(Beginning of Data excerpts)

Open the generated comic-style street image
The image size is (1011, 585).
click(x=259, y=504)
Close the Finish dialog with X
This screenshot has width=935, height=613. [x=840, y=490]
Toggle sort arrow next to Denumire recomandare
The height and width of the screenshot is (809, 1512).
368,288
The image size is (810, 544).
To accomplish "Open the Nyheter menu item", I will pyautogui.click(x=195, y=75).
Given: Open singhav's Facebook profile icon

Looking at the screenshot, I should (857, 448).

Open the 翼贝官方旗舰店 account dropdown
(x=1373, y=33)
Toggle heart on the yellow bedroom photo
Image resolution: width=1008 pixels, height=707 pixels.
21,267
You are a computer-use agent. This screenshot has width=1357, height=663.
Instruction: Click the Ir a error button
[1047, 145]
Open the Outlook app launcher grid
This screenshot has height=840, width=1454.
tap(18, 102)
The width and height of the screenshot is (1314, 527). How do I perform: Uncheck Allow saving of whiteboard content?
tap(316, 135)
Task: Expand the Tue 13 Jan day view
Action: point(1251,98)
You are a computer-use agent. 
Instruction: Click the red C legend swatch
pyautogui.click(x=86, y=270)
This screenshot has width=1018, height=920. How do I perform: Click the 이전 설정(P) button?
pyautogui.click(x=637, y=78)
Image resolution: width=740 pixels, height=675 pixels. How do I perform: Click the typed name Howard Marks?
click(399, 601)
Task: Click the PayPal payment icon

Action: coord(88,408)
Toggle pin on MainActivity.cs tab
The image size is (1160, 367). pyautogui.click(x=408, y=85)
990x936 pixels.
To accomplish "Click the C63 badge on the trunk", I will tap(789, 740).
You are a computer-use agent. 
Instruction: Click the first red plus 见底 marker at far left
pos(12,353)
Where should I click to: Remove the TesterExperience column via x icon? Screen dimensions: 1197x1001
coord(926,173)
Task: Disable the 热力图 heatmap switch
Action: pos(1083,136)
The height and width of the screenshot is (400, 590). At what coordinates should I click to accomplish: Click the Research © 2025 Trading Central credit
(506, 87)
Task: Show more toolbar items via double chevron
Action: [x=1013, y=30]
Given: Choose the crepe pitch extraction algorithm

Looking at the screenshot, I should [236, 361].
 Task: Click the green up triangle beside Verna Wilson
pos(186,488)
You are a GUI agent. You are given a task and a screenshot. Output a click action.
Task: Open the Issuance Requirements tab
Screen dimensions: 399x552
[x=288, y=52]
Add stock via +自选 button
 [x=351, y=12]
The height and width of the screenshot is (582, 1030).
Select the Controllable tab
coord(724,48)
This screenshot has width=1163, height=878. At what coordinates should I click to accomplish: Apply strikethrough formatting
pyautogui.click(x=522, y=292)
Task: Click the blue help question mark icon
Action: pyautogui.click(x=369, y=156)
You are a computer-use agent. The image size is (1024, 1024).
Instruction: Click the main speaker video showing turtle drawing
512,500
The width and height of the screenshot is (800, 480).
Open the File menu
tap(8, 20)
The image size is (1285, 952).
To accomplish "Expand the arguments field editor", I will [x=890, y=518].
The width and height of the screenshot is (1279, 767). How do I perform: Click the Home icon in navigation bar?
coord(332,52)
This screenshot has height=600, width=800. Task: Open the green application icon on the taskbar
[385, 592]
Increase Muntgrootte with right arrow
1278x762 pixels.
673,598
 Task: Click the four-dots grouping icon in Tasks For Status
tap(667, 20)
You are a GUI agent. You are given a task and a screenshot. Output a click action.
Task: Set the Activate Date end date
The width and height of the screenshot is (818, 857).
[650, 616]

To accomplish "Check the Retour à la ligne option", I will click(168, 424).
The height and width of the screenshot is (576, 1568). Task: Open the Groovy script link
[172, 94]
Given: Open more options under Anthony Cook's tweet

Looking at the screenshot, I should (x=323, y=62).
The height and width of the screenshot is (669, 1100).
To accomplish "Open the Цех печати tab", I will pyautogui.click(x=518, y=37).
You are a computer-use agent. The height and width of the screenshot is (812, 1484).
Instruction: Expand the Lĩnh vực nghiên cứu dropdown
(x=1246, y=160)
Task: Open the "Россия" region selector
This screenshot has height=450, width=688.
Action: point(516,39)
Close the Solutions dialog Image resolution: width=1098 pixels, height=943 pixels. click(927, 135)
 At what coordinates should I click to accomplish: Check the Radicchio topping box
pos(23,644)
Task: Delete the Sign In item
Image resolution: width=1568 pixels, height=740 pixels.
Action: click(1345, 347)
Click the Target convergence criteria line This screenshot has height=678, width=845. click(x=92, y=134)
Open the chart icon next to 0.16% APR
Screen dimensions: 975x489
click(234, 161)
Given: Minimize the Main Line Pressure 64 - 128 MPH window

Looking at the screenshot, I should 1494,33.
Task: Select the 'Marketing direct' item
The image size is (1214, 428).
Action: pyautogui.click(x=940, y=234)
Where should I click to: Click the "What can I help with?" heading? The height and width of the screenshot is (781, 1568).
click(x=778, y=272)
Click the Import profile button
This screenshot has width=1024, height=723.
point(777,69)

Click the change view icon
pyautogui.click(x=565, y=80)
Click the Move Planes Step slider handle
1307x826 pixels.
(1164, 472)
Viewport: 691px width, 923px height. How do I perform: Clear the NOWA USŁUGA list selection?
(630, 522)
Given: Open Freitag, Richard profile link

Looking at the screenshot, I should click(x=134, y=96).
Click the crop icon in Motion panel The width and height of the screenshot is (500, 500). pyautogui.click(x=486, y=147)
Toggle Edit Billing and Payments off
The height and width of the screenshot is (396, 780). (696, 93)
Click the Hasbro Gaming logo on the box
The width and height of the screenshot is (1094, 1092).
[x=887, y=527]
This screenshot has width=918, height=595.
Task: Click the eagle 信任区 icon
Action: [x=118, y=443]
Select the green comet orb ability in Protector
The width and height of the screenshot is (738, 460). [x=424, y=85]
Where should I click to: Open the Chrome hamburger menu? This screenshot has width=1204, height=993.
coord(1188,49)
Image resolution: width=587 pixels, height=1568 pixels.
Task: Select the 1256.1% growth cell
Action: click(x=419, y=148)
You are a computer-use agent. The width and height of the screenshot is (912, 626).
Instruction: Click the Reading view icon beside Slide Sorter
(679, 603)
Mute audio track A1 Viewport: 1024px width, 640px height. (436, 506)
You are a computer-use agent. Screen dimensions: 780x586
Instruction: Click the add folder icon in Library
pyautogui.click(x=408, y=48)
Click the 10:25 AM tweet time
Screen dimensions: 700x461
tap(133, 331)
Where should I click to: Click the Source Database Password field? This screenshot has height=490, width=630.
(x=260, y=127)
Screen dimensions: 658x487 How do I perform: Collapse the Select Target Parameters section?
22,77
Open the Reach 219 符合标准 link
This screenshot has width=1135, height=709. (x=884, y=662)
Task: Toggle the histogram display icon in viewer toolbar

(End of Data excerpts)

- Task brief
All lines of the records containing "will" should be shown.

- Answer to this problem
To accomplish "Open the Nyheter menu item", I will pyautogui.click(x=195, y=75).
To accomplish "Click the C63 badge on the trunk", I will tap(789, 740).
To accomplish "Expand the arguments field editor", I will [x=890, y=518].
To accomplish "Check the Retour à la ligne option", I will click(168, 424).
To accomplish "Open the Цех печати tab", I will pyautogui.click(x=518, y=37).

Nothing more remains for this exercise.